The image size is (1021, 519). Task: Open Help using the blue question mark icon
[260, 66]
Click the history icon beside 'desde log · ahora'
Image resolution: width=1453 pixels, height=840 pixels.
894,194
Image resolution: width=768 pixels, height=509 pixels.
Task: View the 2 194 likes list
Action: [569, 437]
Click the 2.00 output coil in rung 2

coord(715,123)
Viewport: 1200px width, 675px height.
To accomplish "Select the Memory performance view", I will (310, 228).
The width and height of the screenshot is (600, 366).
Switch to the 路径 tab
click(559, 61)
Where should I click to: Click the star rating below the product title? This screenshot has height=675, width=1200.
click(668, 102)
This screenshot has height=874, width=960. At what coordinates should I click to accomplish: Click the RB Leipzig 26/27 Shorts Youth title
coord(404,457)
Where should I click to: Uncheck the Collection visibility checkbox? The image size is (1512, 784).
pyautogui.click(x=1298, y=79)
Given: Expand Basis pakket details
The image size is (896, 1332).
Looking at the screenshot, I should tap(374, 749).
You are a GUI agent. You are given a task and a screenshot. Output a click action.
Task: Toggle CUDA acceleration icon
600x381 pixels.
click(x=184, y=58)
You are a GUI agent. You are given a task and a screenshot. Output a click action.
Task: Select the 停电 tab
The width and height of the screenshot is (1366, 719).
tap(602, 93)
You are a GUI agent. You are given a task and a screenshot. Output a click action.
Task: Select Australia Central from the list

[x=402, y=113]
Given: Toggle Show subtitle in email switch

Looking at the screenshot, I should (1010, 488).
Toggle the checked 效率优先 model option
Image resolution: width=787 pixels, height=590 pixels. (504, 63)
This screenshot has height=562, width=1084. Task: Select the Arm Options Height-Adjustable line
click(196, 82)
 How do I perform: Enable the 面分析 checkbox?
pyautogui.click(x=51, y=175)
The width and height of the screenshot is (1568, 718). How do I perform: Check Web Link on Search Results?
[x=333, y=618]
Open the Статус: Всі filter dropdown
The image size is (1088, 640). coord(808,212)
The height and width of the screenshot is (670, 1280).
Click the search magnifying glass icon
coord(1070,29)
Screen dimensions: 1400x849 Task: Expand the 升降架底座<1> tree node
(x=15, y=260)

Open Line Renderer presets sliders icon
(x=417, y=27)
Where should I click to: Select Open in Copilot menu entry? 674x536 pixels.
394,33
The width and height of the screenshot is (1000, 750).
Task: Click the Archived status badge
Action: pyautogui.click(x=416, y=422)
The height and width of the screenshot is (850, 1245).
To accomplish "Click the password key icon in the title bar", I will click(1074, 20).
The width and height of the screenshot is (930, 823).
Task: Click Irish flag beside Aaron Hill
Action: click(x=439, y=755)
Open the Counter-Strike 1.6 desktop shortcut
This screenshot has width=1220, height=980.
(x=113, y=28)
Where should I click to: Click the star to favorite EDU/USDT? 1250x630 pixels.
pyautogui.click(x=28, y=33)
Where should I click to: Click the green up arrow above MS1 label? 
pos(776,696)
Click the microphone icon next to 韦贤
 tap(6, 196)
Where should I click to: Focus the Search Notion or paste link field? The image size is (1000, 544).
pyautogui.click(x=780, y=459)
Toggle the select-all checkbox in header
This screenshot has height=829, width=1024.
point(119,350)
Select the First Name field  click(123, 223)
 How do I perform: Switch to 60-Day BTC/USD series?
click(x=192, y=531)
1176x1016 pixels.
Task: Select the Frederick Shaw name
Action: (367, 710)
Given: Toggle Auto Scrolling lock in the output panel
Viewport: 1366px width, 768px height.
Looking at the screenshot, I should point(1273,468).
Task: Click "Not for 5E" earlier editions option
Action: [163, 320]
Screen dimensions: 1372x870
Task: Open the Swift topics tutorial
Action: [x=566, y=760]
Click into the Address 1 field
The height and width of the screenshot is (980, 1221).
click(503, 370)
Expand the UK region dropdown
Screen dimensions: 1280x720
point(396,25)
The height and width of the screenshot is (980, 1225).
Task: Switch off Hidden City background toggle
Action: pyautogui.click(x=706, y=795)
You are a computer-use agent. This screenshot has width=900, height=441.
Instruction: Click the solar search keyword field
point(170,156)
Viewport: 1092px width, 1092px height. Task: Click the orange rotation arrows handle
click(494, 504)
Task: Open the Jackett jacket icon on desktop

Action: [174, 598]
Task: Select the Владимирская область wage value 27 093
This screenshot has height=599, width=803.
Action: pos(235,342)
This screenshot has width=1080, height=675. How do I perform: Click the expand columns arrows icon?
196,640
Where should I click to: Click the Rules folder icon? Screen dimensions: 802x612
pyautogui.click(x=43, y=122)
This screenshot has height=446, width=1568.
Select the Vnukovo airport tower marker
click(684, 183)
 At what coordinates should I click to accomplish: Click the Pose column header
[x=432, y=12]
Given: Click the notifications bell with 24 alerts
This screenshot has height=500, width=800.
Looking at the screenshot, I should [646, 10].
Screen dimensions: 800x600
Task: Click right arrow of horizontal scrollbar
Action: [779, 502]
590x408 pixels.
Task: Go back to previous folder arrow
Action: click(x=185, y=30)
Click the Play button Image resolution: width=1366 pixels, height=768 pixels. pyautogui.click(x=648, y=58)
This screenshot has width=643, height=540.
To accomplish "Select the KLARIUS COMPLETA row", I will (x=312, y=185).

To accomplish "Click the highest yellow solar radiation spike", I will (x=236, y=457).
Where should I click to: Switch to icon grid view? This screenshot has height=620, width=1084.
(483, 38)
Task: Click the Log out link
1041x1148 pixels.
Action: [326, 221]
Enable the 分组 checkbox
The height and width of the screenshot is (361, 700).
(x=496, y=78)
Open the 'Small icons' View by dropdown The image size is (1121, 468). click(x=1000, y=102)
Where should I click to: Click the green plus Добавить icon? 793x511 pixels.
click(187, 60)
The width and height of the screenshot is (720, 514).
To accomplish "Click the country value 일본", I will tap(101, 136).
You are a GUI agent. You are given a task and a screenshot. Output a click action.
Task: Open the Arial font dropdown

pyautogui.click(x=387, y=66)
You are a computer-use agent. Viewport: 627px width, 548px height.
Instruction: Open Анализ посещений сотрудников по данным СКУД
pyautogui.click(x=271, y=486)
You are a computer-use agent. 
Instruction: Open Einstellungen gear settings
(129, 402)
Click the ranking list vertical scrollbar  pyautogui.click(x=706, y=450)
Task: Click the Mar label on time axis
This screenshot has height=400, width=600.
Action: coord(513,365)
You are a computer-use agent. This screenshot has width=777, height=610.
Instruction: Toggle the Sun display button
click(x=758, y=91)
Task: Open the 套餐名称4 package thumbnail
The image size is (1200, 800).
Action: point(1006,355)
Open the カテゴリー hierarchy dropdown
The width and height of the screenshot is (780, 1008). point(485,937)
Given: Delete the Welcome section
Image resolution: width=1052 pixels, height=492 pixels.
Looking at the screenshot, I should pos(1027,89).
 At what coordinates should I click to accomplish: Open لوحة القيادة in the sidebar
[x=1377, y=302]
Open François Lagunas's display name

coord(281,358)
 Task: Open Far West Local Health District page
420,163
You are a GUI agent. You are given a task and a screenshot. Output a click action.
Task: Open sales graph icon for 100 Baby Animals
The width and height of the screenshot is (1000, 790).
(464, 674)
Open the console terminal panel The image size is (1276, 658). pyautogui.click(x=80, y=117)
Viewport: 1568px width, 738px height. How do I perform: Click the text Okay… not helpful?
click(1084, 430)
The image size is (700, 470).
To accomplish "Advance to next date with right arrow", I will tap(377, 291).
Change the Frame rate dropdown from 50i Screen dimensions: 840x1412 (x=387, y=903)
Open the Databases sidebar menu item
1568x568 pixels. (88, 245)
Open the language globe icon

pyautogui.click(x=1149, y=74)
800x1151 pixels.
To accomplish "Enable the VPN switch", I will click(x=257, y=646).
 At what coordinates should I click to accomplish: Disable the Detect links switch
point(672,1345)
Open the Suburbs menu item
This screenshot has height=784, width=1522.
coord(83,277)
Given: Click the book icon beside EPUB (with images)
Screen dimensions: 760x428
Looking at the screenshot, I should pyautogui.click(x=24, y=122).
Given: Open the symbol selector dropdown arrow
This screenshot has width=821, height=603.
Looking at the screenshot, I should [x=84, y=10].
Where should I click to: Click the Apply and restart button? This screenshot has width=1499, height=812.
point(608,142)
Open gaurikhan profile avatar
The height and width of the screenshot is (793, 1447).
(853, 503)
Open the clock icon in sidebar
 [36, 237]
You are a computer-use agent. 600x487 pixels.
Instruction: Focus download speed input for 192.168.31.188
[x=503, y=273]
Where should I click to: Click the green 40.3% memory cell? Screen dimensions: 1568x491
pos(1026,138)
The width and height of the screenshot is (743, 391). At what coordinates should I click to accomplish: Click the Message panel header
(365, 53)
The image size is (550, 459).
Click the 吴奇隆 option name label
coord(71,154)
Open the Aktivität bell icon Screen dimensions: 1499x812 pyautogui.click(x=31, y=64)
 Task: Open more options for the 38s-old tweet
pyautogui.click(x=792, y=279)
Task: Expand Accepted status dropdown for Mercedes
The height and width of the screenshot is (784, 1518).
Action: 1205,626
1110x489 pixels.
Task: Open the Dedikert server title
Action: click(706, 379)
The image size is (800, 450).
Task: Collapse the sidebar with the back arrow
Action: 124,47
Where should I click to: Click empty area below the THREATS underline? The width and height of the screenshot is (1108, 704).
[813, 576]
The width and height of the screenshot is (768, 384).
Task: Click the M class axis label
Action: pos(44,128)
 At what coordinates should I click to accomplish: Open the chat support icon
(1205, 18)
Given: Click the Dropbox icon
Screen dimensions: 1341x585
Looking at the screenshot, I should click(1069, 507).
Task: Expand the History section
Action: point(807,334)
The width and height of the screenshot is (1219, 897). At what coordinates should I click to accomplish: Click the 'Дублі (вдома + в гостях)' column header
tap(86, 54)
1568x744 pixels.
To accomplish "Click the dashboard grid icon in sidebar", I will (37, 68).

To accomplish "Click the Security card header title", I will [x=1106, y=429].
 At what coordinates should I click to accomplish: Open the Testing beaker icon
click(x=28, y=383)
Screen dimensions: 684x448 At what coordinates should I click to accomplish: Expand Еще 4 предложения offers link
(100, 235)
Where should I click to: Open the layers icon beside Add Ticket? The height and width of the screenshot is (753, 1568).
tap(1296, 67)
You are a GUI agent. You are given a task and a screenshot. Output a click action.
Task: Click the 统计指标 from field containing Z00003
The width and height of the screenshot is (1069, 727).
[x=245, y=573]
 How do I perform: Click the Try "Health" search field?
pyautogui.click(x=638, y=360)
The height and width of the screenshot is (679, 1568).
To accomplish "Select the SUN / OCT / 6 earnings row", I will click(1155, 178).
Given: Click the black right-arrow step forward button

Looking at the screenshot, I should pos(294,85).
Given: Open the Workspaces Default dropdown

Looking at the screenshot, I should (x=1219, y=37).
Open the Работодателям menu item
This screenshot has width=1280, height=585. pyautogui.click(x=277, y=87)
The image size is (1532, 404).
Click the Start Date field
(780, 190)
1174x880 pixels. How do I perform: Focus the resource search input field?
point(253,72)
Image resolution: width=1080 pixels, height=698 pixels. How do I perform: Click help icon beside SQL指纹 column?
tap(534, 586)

------------------------------------

## Your objective
Above are the entries; copy out every line among them that contains the word "bell".

## Task answer
Given: Click the notifications bell with 24 alerts
Open the Aktivität bell icon Screen dimensions: 1499x812 pyautogui.click(x=31, y=64)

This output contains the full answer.